Large language models (LLMs) like ChatGPT are here to stay, so why not use the wide variety of applications they offer?
One of the applications for LLMs is to use them in combination with transfer learning, which is using NLP machine learning from one topic to improve knowledge on another.
The global market value of LLMs is likely to grow to $63 billion by 2030, so now is the time to leverage this technology in every way you can to guarantee digital resilience for the future as part of your essential AI digital adoption.
In this blog, we delve into the essential steps for implementing transfer learning from large language models and explore the following:
- What is transfer learning from large language models?
- Advantages of transfer learning from LLMs.
- Use cases for transfer learning from large language models.
What is transfer learning from large language models?

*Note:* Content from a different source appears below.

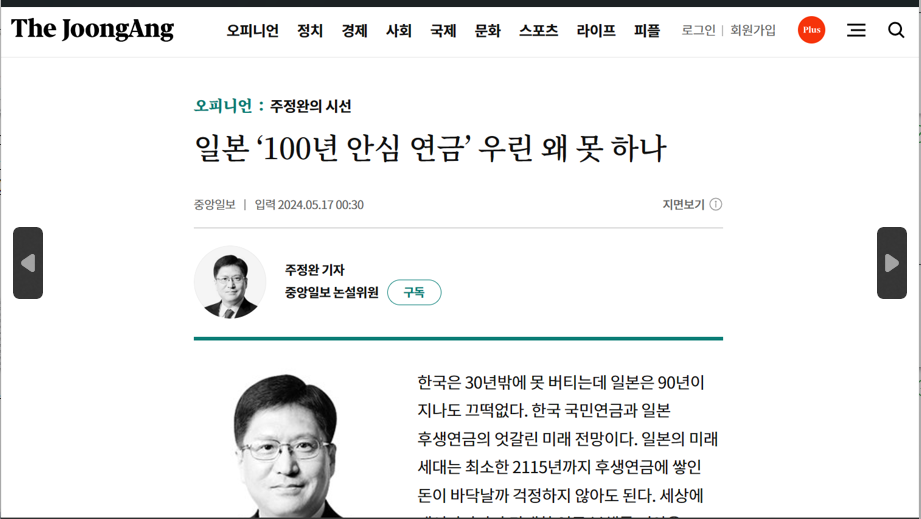Click the red Plus badge icon
The height and width of the screenshot is (519, 921).
pyautogui.click(x=811, y=30)
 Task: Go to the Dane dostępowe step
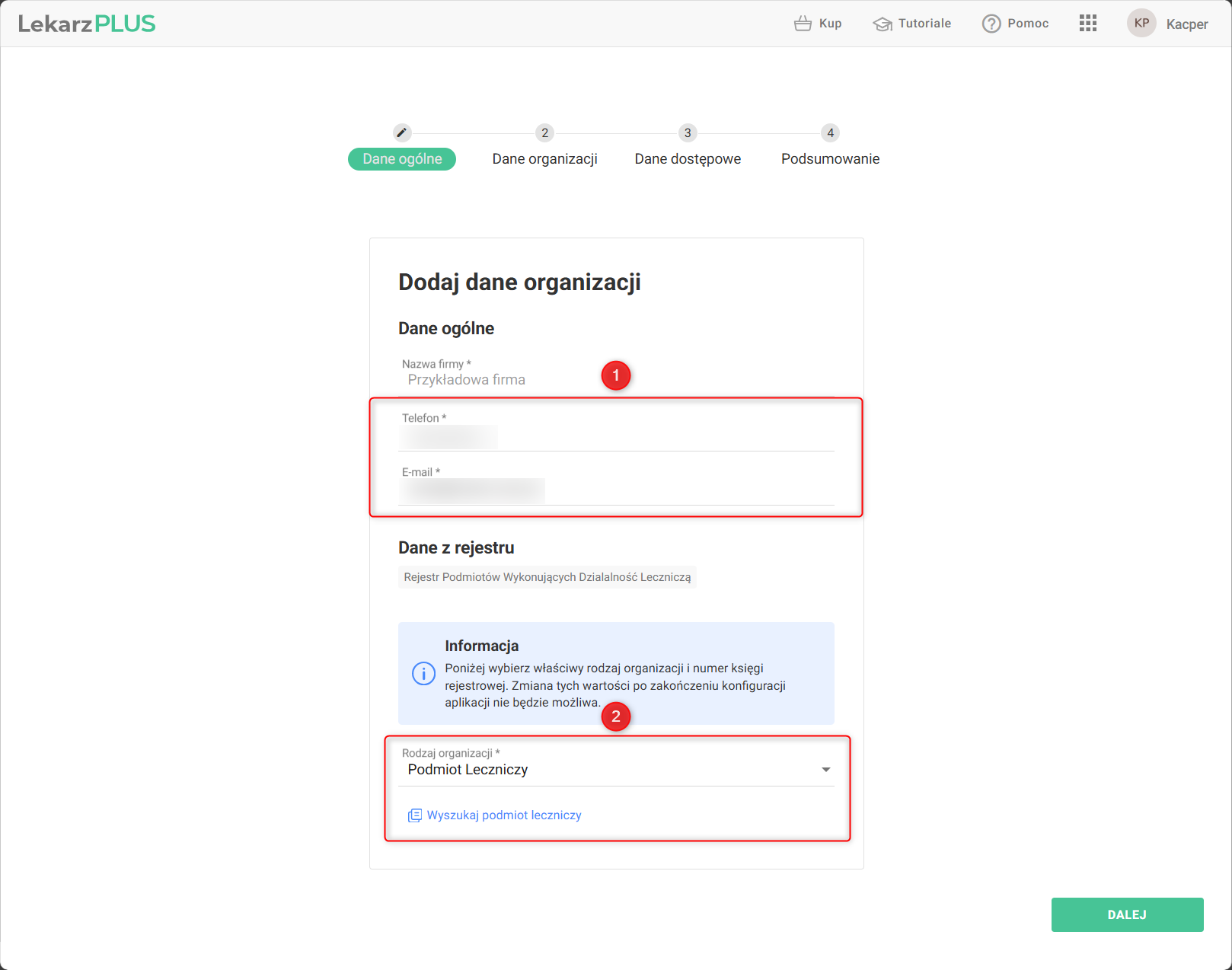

To understand transfer learning from large language models, we first need to break it down into two components, transfer learning and large language models, and then combine them.
Transfer learning is a machine learning technique that enables the reuse of knowledge gained from one task to improve performance on another task using related task-specific data.
Large language models
A large language model (LLM) is an artificial intelligence (AI) algorithm that leverages deep learning techniques and massive data sets to comprehend, condense, generate, and anticipate fresh content.
Transfer learning from large language models
Transfer learning from large language models involves using skills and knowledge acquired by an LLM like ChatGPT or Google Bard on various tasks and training data and applying this knowledge to a domain or task via named entity recognition (NER).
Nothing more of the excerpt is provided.